* BEGIN GIVEN PASSAGE *

# Killing Foxtail in Bermuda



## Lewis Ranch (Jul 15, 2013)

Haven't been posting much I'm short handed and we are running wide open. Hopefully things slowdown soon.

My problem is foxtail is getting thicker and thicker in one of my Bermuda fields. I've used pastora 3 times on it, twice last year with one it turned off dry and once this year. This stuff doesn't seem to even be phased by it. I've been told to run a pint to the acre of roundup on it after we finish baling (tomorrow) by my chemical man and my Helena rep says the Dow man is recommending 1 ounce/acre pastora with 6 ounces/acre of roundup. What have y'all used that has worked on this stuff? At this point cost isn't really a concern since I've wasted $13 bucks /acre on pastora 3 times. I need it gone or at least slowed down. Thanks ahead.


----------



## Vol (Jul 5, 2009)

Pastora has to be used when the foxtail is first emerging....3" or less tall, which makes application difficult because of the Bermuda growth.

Regards, Mike


----------



## Lewis Ranch (Jul 15, 2013)

* END GIVEN PASSAGE *
* BEGIN SUPPLIED MATERIAL *

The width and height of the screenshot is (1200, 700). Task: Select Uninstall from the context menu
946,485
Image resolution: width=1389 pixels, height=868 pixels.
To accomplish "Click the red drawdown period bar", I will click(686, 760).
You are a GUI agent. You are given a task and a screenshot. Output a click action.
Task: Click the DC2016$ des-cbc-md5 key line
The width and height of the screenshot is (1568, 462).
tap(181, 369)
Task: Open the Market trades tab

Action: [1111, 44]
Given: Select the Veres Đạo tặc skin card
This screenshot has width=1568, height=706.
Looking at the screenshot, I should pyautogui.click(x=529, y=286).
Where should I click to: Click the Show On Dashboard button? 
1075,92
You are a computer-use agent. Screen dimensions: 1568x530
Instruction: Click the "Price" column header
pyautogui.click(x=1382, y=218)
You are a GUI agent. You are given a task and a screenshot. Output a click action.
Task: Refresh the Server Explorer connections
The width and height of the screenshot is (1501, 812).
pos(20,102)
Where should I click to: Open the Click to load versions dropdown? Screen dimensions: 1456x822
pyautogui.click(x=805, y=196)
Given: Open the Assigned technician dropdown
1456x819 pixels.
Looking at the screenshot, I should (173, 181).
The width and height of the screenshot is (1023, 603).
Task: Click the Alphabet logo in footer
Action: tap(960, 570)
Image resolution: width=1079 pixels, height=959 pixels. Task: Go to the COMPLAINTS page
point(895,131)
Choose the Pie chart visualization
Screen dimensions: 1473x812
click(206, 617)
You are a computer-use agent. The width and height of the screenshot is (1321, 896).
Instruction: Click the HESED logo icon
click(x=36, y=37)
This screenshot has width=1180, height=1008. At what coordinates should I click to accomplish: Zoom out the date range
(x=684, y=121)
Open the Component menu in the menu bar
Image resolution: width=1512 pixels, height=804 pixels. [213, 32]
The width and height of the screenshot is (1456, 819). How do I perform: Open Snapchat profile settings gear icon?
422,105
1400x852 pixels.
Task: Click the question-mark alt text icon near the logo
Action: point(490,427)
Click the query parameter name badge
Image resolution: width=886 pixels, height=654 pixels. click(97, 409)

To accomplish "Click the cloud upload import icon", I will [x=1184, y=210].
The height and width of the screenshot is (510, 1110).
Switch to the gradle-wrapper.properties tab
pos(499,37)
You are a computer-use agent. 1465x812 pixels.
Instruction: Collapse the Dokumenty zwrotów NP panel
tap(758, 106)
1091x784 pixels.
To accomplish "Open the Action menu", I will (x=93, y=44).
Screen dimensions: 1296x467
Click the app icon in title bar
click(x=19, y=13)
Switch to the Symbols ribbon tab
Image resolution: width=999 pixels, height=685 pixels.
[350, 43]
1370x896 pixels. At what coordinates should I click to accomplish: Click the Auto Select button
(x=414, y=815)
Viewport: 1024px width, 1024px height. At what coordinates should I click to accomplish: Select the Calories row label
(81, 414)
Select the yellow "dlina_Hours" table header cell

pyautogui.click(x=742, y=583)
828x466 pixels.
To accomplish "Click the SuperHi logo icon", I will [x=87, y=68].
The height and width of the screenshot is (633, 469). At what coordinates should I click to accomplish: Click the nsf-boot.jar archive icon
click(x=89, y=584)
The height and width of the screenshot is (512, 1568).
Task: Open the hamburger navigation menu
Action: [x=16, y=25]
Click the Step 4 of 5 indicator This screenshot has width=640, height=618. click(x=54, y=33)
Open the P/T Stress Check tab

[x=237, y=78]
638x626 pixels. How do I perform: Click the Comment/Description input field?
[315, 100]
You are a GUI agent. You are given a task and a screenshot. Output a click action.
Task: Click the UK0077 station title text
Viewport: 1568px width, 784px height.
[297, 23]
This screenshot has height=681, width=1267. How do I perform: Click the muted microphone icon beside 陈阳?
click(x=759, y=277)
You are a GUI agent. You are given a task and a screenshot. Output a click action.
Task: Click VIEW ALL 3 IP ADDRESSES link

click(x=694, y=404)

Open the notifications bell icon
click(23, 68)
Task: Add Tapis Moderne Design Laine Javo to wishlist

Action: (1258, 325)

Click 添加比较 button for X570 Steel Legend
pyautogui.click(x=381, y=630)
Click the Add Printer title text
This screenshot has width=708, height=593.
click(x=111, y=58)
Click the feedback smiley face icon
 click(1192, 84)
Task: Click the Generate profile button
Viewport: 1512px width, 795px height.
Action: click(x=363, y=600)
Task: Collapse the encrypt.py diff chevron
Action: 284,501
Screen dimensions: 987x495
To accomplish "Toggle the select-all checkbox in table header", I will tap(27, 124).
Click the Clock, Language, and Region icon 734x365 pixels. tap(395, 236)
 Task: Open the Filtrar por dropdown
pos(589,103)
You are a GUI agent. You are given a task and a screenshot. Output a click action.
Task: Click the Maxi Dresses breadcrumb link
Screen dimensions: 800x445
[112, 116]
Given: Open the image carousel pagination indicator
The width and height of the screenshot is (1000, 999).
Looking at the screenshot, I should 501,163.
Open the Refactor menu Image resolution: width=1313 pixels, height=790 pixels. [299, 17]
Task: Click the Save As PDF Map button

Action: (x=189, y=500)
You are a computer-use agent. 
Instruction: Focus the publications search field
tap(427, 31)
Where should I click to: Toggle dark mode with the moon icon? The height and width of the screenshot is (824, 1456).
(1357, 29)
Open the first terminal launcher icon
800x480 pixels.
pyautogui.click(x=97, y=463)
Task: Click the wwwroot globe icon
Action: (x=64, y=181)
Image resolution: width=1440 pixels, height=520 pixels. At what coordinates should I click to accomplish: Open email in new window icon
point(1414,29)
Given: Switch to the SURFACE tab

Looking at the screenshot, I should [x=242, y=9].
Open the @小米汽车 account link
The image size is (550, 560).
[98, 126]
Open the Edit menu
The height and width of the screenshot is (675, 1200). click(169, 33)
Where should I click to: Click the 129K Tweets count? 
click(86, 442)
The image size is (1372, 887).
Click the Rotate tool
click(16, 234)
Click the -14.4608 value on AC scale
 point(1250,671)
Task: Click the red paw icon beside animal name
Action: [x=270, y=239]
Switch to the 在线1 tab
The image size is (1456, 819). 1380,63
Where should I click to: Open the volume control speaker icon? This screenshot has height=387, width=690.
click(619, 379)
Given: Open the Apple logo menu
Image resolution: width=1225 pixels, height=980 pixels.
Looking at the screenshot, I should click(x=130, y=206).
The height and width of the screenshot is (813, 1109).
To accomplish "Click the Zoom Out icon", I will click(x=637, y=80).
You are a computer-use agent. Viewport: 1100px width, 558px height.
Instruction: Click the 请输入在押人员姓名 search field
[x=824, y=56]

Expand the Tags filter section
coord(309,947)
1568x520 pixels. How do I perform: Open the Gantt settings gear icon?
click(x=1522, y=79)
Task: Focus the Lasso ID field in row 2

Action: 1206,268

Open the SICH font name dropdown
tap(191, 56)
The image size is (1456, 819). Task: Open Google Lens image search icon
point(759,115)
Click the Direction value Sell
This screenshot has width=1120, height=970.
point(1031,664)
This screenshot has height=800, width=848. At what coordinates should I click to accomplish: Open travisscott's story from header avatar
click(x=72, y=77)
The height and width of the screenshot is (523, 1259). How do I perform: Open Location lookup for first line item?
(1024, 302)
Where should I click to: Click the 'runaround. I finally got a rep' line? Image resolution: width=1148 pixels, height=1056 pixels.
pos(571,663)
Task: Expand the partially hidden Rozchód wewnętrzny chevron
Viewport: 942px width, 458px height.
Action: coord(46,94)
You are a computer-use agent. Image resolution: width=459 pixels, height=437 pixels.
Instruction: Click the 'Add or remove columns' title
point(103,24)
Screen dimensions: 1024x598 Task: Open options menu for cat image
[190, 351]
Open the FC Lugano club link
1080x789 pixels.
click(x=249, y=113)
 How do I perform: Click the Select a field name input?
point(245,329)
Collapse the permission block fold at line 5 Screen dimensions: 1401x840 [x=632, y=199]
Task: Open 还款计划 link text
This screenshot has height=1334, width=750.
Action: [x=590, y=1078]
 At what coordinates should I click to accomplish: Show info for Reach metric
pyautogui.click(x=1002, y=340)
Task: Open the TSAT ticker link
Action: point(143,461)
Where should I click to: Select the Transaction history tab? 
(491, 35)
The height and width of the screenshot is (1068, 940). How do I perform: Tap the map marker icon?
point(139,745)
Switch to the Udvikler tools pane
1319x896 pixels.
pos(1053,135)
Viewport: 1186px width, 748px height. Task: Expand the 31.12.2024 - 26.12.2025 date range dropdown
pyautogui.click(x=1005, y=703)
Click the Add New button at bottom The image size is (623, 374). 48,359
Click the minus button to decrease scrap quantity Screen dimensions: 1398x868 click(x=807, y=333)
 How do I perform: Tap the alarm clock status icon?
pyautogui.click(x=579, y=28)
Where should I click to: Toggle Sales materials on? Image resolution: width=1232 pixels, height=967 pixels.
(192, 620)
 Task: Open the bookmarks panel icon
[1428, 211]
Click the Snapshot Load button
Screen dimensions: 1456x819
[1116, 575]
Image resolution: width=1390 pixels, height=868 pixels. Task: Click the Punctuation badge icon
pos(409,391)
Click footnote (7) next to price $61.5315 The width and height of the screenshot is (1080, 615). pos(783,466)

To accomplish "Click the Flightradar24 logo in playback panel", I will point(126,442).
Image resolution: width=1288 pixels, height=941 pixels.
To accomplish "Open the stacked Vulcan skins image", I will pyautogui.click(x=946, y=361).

* END SUPPLIED MATERIAL *

WRITTEN INSTRUCTION 1
Answer these questions from the forum thread on foxtail in Bermuda.
(a) How many times has Lewis Ranch applied Pastora to the field?
(b) What rate of Roundup did the chemical man recommend running after baling?
(c) According to Vol, how tall should the foxtail be when Pastora is used?
WRITTEN INSTRUCTION 2
Print the rows from the line containing "How do I perform: Tap the alarm" up to and including the line containing "pos(409,391)", copying each line exactly.

COMPLETE RESPONSE 1
(a) Three times.
(b) A pint to the acre.
(c) 3" or less.

COMPLETE RESPONSE 2
 How do I perform: Tap the alarm clock status icon?
pyautogui.click(x=579, y=28)
Where should I click to: Toggle Sales materials on? Image resolution: width=1232 pixels, height=967 pixels.
(192, 620)
 Task: Open the bookmarks panel icon
[1428, 211]
Click the Snapshot Load button
Screen dimensions: 1456x819
[1116, 575]
Image resolution: width=1390 pixels, height=868 pixels. Task: Click the Punctuation badge icon
pos(409,391)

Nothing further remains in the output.